僕とパンツと幼馴染
第36話 僕とパンツと看病
さっきは偉そうに立花さんに探偵を語っていたが、もちろん僕は探偵でもないしどのように状況を捜査、把握して、推理するのかなんて全然わからないので、恥ずかし事に、どうすればいいのか迷ってしまった。
しかし、僕の専門の数学でも、証明することが分かってなければ、その先解くことなんてできないのだから、まずは状況を把握し、解決するべき問題を明白化することが先決であると思い、彩女の家へと向かうのだった。
幼馴染の家の前についた僕は、チャイムを鳴らすと、彩女のお母さんが迎えてくれ、プリントを届けに来たのと、すこし長くなる話がある、というと、驚いたように、手を口に当てながらもにこやかに、僕を迎え入れてくれた。
僕が彩女の部屋をノックし、名前と、用件を伝えると、喉がすこし枯れ気味な感じの、けれど彩女のすこし高めの声で、入ってきていいよ、という返事が返ってきた。
彩女の部屋は僕たちが小学生の頃にはよく入ったりしていて、そこで子供らしく、ごっこ遊びとかをやったものだったが、中学生になってからは、僕がこっそりのぞいたりするぐらいでしか…いや、僕は覗いたりしていないから、完全に五年ぶりに彩女の部屋を見たといっても過言ではなかった。
だが、感想としては残念ながら、そこまで部屋のイメージは小学生の時と変わっていなかったと言わざるを得ない。
もちろん、成長によって、それに合わせてサイズが大きくなったり、制服があったり、本が子どもの本から、学校の教科書や、参考書、雑誌が増えたりなどしていた。
けれども、パンツが最近子供柄から白に変わったといっても、そんなに一気に人の趣味趣向が変わってしまうわけもなく、小学校の時から彩女が好きだったピンクの色が基調になった部屋に、ちょっとしたところに子供っぽい柄を残している感じの部屋であった。そんな部屋に、僕はなんだか安心感を抱いてしまったのだが。
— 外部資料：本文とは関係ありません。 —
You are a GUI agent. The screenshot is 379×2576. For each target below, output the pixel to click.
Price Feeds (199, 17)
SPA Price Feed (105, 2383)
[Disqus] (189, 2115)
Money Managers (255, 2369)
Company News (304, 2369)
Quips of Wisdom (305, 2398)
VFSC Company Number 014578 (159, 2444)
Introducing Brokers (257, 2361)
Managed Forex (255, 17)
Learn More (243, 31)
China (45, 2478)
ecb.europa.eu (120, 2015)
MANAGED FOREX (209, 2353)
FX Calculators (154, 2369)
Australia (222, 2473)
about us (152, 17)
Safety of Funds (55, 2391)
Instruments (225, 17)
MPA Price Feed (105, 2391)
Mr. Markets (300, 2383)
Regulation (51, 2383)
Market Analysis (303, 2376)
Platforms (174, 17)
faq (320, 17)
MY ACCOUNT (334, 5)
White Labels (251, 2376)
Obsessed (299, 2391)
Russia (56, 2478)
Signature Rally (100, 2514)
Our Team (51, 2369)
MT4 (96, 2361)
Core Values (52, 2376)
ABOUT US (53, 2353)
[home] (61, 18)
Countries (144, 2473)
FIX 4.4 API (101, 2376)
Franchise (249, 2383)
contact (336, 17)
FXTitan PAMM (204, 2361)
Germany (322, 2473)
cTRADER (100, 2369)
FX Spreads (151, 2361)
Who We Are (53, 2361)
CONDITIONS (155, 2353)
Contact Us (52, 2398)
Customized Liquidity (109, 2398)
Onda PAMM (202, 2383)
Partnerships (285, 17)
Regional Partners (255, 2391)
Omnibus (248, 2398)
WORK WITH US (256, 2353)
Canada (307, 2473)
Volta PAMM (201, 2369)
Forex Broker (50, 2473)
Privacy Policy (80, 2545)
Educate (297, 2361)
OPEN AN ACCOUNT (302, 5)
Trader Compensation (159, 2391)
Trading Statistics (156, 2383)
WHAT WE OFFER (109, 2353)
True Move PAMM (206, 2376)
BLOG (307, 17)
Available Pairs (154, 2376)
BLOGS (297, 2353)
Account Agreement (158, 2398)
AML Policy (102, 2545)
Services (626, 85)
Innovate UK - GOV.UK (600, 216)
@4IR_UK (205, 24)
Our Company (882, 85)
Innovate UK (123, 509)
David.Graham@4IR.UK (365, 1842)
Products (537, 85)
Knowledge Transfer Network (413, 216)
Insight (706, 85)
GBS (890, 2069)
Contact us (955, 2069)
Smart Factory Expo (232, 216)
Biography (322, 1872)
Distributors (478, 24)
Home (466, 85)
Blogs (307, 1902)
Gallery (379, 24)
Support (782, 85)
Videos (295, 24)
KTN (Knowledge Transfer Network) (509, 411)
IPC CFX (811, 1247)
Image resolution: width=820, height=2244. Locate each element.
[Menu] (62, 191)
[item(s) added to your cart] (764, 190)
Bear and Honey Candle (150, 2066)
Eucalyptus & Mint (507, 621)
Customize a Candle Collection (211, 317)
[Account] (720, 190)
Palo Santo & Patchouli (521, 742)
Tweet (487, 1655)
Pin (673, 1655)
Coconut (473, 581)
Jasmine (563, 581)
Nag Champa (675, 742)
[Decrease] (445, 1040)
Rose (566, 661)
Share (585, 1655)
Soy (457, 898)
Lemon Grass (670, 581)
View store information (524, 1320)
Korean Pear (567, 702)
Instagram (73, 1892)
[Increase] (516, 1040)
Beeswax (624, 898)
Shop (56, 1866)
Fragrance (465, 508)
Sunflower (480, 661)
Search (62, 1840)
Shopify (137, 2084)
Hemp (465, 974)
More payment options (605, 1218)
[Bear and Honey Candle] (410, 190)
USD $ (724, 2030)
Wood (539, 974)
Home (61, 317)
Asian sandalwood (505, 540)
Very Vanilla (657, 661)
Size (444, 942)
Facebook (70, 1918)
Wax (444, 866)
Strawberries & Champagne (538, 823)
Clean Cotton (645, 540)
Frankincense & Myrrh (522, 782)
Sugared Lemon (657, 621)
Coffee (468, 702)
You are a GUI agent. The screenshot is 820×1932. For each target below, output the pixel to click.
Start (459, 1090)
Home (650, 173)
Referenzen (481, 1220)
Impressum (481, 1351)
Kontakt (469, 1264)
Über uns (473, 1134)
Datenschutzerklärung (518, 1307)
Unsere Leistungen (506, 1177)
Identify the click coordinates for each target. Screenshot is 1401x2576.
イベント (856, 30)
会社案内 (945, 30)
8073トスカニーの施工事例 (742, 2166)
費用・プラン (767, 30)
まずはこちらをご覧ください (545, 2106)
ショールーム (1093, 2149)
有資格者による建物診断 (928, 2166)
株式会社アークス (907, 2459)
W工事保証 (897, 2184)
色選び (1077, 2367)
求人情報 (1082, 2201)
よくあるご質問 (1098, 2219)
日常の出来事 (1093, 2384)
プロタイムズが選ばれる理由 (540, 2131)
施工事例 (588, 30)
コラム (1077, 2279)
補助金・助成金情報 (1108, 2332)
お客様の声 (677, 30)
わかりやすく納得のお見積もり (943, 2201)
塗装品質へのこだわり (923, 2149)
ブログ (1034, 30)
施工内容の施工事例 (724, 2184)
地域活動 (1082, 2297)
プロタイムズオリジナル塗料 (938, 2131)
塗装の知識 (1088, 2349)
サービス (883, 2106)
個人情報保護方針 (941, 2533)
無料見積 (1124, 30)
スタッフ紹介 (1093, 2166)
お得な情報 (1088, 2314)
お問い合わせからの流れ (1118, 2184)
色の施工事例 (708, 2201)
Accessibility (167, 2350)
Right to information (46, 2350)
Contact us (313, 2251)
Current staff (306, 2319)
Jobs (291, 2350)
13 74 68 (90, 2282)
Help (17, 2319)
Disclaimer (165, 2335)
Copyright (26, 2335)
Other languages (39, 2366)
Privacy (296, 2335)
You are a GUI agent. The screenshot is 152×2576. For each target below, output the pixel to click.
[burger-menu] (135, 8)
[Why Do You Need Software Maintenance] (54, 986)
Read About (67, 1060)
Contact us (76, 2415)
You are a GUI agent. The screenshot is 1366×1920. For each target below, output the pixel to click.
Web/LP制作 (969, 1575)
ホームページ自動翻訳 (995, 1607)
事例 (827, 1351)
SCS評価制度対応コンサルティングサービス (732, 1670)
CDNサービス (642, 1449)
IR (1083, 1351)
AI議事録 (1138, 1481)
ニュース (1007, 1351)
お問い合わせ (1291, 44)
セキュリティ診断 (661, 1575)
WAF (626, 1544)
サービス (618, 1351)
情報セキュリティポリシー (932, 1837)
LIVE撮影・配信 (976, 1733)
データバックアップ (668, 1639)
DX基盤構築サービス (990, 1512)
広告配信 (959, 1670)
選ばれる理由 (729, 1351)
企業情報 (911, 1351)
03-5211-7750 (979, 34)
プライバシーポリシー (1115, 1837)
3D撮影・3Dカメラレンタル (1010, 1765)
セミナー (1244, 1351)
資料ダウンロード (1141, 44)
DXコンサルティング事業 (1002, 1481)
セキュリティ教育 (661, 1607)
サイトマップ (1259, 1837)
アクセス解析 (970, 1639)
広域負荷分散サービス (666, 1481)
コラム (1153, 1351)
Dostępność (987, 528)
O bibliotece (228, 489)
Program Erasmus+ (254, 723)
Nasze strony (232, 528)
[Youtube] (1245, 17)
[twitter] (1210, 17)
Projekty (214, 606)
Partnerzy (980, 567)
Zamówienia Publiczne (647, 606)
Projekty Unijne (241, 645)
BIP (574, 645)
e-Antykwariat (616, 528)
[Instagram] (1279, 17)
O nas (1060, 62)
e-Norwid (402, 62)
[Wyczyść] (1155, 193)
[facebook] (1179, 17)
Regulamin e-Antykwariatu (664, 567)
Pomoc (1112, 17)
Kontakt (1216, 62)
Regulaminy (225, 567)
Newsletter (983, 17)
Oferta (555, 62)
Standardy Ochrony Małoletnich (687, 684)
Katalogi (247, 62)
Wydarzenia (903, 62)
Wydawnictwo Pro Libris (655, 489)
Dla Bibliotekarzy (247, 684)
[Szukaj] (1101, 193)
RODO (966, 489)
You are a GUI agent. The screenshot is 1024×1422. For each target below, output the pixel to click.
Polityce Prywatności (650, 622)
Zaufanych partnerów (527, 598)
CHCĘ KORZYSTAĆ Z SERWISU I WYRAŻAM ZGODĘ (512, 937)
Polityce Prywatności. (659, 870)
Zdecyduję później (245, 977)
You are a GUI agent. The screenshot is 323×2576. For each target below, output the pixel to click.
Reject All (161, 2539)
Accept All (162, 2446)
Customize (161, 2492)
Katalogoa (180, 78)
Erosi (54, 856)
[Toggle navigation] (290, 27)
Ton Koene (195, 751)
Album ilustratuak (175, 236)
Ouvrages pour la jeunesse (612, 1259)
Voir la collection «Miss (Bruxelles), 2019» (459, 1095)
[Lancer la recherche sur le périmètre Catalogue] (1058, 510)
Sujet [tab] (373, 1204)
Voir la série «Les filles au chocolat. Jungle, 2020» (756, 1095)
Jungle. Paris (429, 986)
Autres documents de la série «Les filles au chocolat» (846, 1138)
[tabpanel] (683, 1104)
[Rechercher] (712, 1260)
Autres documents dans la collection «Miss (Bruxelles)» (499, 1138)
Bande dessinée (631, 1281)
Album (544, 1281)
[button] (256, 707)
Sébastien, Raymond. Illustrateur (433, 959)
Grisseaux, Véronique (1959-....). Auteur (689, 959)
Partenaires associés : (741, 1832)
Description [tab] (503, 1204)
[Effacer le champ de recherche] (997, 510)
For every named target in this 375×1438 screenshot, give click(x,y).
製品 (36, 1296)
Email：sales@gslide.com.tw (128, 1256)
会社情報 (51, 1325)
彩女は、その部屋の中で、やはりピンク色のベットの中で、顔をほんのり赤くして、身体をすこし起こす感じでいた。この顔が赤い感じを見る限り、本当に風邪をひいてしまったのだとわかった。
「大丈夫か?」
と僕が言うと、弱弱しくも、笑って、
「大丈夫とは言えないけど、おかげさまで、少し直ってきたから、明日は行けると思う。」
といってきた。
ここで書くのも恥ずかしいことなのだが、口では心配しているようなことをいいながら、目と鼻は彩女に釘づけだった。
というのも、熱と寝ていた関係で、ほんわか汗をかいていたのだろ、僕が扉をたたいた時に一応拭いたのだろうが、ほのかに香ってくる汗の香りと、お母さんに似たのであろうか、バニラの香りが漂ってきて、もうこれこそが芳香そのものだと感じた。
さらに寝ていたのだから、もちろんパジャマ姿なのであった。妹のパジャマ姿とは違い、いい具合に発育していて、胸といい、おしりといい、ボディーラインが幼いころと違って女性らしく、また風邪のために顔がほんわか赤くなっているのが、さらにグットであり、僕はいつの間にか、彩女をなめまわすようにみていた。
「なにじろじろ見てんのよ!」
頬を殴られた。僕らの業界ではご褒美であった。彩女は一気に顔を赤くして
「寝てたから、汗臭くなってると思う。だから、近づくのもダメ…」
「それがいいんじゃないですか!女の子の身体からから出るホルモンが、もうパワースポットさながらあふれ出ているよ。全身にもう浴びまくりたいよ!」
そう僕はテンションが舞い上がって言ってしまったのだが、彩女は怒るのでもなく、下を向いて、
「女の子のだから、興奮してるんだ…」
なんて言ってくるのであった。僕は、さっき立花さんが言ったことも相まって、妙に意識しながら、けれど、
「幼馴染の…だからかな。」
なんて少し踏み切れないコメントをしてしまうのだった。そうすると、彩女は、何故かさみしそうな化をしながら、そうだよね、えへへ、なんて作り笑いを浮かべてしまうのだから、気まずいのであった。
なんでここで、君のことが好きだから、とか言えなかったのだろうか。心底僕はダメなやつだ。美少女の皆さん罵倒してください。そう思った。